Despite rising geopolitical tensions in the Middle East, particularly the US airstrikes on Iran’s Fordow nuclear facility, gold prices have shown a surprisingly muted response in global and Indian markets. Traditionally viewed as a safe haven during crises, gold failed to register significant gains this time, with experts suggesting that its recent rally may have already peaked. While global prices dipped slightly, domestic gold remained mostly flat, raising questions about what could drive the next big move in the bullion market.
Lacklustre Market Reaction Amid Escalating Conflict
As of Monday morning, gold prices were down 0.19% in the international market. In India, gold prices on the Multi Commodity Exchange (MCX) edged up just 0.01% in early trading. The Indian rupee also weakened by 17 paise to 86.72 against the US dollar following a surge in global crude oil prices triggered by the US’s military action.
According to Aksha Kamboj, Vice-President of the India Bullion and Jewellers Association, “Gold initially reacted to the US strike but couldn’t sustain the rally, indicating the metal may have hit its short-term peak.” She suggested the market may be waiting for retaliatory steps from Iran before gold resumes its upward trend.
Rahul Kalantri of Mehta Equities pointed out that both gold and silver prices have remained volatile. “Prices hovered near $3,360 and $36 per ounce respectively on Monday,” he said, noting that while tensions have escalated, the market seems to have already priced in much of the geopolitical risk.

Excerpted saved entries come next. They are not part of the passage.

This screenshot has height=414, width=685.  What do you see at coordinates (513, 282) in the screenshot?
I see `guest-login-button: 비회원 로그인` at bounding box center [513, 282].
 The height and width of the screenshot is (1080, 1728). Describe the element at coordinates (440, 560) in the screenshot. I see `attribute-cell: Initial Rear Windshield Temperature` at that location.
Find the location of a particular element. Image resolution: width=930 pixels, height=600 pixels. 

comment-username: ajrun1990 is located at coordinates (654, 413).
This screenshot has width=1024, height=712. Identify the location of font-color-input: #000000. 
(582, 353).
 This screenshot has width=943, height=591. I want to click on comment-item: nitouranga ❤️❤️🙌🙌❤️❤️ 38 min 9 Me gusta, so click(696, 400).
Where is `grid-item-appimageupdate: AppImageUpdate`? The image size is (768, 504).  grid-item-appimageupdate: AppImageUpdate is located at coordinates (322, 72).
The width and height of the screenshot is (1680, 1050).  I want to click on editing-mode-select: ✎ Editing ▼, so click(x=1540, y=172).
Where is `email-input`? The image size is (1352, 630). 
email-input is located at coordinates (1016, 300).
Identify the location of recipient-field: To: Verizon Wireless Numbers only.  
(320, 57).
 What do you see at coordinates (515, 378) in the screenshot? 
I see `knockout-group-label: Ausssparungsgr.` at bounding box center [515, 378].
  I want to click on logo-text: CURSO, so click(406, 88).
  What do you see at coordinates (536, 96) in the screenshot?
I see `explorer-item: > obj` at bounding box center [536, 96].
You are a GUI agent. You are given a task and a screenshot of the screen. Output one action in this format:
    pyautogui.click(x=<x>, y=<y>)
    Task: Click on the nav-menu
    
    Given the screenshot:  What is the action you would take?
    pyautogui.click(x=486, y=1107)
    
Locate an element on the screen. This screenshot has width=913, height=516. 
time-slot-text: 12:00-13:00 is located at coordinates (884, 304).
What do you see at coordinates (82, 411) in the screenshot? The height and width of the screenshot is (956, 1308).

Experts Say Market Already Priced in War Fears
Ajay Kedia of Kedia Advisory explained that gold surged on the first day of the Iran-Israel conflict but has since remained largely unchanged, even as tensions intensified. “This indicates the initial fear-driven rally has matured. Historically, gold tends to take a pause and then recover. A strong upward move will likely require gold to break above the $3,500 mark,” he said.
Spot gold fell 0.25% to $3,377.20 an ounce on Monday, suggesting that even with the ongoing conflict, investors may now be looking toward other market signals.
Focus Shifts to US Economic Indicators
Apart from geopolitical tensions, the bullion market is also being influenced by macroeconomic cues from the United States. Analysts say that concerns over inflation—partly driven by rising oil prices—and a potentially slower pace of interest rate cuts by the US Federal Reserve are affecting gold’s trajectory.
This week, market participants are eyeing key events such as US Fed Chair Jerome Powell’s testimony before Congress and the release of the Personal Consumption Expenditures (PCE) inflation data. These indicators will offer insights into how the Fed might respond to both domestic economic pressures and international instability.
According to Kalantri, “Investors are trying to gauge the Fed’s stance amid rising risks from tariffs, inflation, and conflict. The outcome of these events could determine gold’s short-term direction.”
Price Outlook and Predictions
Market experts suggest that gold may see a correction in the coming months. Quant Mutual Fund, in its June 2025 factsheet, noted that gold has likely peaked and may drop by 12–15% in dollar terms over the next two months. However, they continue to recommend including precious metals as a key part of a diversified portfolio for the medium and long term.
In terms of technical levels, gold has support at $3,335–$3,315 and resistance at $3,380–$3,400 internationally. In India, support lies at ₹98,650–₹98,350 per 10 grams, with resistance at ₹99,550–₹99,840. Silver is expected to trade between ₹1,04,700 and ₹1,08,000 in the near term.
In Mumbai, gold prices were ₹92,300 per 10 grams for 22-carat and ₹1,00,690 for 24-carat gold, reflecting the continued stability despite global uncertainty.